At the hearing on the motion to suppress, there was testimony introduced that tended to show that various law enforcement agencies received telephone calls saying that a boat was operating in the Niles channel without running lights. There was also a report that someone had seen at least three boats and a camper on shore. Several officers of various law enforcement agencies met at the scene of the reported unusual activities. Upon arrival at the scene, the officers saw various persons walking from the boats to the beach with bales of some substance. The appellant was arrested a few feet from a camper contraband, that was parked on shore near where the boats were being unloaded. The appellant’s clothes were wet and muddy. Ten other persons were also arrested. There was testimony showing that the officers had gone on the property with the permission of the caretaker and that he was present when the officers made the arrests and seized the contraband.
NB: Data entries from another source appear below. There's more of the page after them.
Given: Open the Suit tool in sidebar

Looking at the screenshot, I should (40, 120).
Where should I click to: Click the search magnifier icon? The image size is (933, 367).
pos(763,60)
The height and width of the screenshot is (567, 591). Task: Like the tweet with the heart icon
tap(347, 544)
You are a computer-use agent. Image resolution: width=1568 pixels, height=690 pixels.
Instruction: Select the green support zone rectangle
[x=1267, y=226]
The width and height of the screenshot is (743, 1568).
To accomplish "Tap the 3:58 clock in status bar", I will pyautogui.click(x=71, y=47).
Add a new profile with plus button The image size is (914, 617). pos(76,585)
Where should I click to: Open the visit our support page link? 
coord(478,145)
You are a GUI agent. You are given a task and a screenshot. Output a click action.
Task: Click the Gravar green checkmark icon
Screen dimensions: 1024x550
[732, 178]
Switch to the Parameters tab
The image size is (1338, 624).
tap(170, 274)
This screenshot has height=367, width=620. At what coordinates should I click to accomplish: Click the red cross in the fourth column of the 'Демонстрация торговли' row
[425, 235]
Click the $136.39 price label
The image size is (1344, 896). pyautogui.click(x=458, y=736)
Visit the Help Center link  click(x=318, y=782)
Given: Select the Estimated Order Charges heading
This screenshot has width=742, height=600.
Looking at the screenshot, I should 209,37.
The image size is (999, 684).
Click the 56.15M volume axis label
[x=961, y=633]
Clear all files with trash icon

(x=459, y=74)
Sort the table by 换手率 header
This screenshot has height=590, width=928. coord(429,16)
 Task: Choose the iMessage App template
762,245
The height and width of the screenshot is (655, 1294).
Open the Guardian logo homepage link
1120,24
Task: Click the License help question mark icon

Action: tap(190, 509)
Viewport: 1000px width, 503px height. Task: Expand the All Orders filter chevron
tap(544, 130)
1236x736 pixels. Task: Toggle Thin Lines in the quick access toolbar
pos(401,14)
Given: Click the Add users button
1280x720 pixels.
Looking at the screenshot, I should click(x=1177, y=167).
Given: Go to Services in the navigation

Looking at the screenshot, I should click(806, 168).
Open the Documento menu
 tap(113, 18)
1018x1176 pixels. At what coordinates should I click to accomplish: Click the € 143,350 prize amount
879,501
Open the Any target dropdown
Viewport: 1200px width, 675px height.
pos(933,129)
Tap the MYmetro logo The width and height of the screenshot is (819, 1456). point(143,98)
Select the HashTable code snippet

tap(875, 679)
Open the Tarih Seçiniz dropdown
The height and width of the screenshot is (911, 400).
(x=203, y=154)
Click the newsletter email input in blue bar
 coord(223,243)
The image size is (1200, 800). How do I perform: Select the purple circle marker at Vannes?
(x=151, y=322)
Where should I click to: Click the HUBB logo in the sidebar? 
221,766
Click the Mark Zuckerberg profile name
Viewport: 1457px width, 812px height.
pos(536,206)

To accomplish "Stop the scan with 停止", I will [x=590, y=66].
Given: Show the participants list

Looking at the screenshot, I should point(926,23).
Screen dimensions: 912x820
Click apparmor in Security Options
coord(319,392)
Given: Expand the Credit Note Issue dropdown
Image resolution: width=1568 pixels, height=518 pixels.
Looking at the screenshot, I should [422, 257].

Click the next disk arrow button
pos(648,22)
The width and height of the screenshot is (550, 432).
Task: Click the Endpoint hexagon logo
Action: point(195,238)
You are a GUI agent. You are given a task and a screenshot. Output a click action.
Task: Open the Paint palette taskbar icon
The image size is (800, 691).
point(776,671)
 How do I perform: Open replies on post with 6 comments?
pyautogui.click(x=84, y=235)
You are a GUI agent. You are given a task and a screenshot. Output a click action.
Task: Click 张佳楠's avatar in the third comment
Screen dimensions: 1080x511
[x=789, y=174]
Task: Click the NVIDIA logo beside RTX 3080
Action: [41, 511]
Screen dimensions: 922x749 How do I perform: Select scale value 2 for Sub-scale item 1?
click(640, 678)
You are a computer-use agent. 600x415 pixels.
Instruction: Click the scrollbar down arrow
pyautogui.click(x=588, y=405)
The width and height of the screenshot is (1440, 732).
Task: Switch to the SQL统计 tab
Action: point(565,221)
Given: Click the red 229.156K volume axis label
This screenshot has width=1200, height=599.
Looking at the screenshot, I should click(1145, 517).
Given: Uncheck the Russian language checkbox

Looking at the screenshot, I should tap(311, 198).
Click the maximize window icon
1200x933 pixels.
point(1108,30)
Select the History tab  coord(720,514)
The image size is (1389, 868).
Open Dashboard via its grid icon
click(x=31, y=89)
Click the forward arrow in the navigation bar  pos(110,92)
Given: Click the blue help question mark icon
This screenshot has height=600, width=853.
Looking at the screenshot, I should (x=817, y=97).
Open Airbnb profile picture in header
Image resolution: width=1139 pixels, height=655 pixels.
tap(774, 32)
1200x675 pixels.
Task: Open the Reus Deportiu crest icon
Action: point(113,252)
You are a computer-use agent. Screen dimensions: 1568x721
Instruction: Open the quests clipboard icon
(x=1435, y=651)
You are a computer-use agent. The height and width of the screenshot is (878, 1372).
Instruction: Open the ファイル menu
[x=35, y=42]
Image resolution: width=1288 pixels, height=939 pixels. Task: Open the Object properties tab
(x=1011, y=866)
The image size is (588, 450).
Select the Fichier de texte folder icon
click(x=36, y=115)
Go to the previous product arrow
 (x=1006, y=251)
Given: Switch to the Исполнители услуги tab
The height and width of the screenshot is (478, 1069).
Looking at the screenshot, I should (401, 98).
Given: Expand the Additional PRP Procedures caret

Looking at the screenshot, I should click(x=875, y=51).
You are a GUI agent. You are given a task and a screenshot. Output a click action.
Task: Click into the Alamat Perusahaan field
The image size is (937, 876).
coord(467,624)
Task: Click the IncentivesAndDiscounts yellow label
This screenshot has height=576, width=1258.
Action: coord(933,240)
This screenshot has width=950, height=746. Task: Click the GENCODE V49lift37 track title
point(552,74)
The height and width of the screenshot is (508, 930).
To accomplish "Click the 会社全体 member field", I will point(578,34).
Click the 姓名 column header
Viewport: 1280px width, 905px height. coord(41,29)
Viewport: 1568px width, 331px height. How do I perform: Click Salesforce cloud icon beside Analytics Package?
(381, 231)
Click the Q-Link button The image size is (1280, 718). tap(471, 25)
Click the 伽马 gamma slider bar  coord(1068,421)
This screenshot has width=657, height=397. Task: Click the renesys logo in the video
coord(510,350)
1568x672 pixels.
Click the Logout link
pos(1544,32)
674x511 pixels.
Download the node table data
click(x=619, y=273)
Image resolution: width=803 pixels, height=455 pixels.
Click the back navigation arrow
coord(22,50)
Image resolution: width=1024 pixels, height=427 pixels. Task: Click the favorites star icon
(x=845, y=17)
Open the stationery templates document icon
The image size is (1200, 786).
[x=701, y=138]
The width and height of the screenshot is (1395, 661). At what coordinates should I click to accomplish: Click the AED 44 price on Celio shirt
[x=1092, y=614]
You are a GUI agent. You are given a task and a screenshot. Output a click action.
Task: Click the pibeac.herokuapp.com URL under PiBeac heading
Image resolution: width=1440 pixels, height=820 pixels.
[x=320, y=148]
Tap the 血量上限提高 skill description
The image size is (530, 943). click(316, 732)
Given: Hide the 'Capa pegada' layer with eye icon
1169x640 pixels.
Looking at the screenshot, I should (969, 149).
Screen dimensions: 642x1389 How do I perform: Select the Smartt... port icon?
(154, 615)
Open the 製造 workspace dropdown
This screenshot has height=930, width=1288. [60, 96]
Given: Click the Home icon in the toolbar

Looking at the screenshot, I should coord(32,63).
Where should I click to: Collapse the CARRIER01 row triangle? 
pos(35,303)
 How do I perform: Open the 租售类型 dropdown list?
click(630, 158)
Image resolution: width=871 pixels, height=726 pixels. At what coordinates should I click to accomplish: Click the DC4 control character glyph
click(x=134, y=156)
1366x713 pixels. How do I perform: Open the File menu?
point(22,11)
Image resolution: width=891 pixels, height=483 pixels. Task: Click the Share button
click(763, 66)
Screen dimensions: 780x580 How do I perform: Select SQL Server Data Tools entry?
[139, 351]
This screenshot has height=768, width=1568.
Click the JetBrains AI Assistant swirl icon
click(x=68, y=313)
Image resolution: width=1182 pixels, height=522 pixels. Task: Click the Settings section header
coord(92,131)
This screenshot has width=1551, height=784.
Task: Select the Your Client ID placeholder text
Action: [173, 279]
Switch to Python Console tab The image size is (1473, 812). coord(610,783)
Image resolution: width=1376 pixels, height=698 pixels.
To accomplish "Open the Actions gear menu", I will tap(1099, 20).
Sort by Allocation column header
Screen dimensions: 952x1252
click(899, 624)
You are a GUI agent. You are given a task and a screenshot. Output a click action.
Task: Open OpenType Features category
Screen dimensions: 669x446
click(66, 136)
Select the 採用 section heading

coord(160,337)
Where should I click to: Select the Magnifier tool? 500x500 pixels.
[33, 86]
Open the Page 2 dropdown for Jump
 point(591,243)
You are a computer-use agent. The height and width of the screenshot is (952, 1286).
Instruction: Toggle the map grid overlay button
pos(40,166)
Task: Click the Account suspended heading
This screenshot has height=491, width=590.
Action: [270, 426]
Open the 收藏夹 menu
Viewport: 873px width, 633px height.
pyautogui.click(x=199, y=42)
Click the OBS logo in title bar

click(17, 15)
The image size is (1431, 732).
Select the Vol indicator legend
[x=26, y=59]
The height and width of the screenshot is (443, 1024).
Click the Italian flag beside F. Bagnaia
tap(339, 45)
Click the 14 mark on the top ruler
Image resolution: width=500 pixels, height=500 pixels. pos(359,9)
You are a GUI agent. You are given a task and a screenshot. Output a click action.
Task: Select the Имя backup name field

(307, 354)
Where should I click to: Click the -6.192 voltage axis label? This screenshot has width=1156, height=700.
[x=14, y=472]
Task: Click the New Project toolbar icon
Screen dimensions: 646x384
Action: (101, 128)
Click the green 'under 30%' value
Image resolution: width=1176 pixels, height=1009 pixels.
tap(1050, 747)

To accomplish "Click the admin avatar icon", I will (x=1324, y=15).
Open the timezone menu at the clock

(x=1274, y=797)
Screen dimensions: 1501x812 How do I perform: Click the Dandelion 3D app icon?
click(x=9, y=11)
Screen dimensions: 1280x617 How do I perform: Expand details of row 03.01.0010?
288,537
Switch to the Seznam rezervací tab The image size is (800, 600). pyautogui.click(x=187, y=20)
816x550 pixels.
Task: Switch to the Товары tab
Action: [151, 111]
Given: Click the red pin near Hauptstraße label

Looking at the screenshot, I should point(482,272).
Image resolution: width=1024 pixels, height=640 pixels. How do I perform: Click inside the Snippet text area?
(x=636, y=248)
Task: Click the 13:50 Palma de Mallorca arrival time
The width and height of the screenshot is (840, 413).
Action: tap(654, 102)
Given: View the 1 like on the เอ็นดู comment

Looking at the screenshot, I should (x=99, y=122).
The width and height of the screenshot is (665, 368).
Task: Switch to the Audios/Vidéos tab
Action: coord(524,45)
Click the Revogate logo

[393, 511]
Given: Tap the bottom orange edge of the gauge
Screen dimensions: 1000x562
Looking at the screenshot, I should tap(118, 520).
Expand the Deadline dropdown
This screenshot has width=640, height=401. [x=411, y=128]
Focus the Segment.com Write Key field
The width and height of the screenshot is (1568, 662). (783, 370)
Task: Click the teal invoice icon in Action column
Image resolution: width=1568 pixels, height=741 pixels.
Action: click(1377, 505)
Appellant sought to suppress the physical evidence which was seized by the officers at the time of the arrests. He contends that the arrests and seizures were invalid in that the officers were not at a location at which they had a legitimate and legal right to be when they made the observations which provided the probable cause.

The state takes the position that the appellant failed to show that he had standing to challenge the admission of the seized evidence.

It is our view that the record supports his right to challenge the seized physical evidence; however, appellant has failed to demonstrate that the seizure of the evidence was unlawful and inadmissable in evidence against him at trial. Therefore, we hold that the trial court was correct in denying appellant’s motion to' suppress.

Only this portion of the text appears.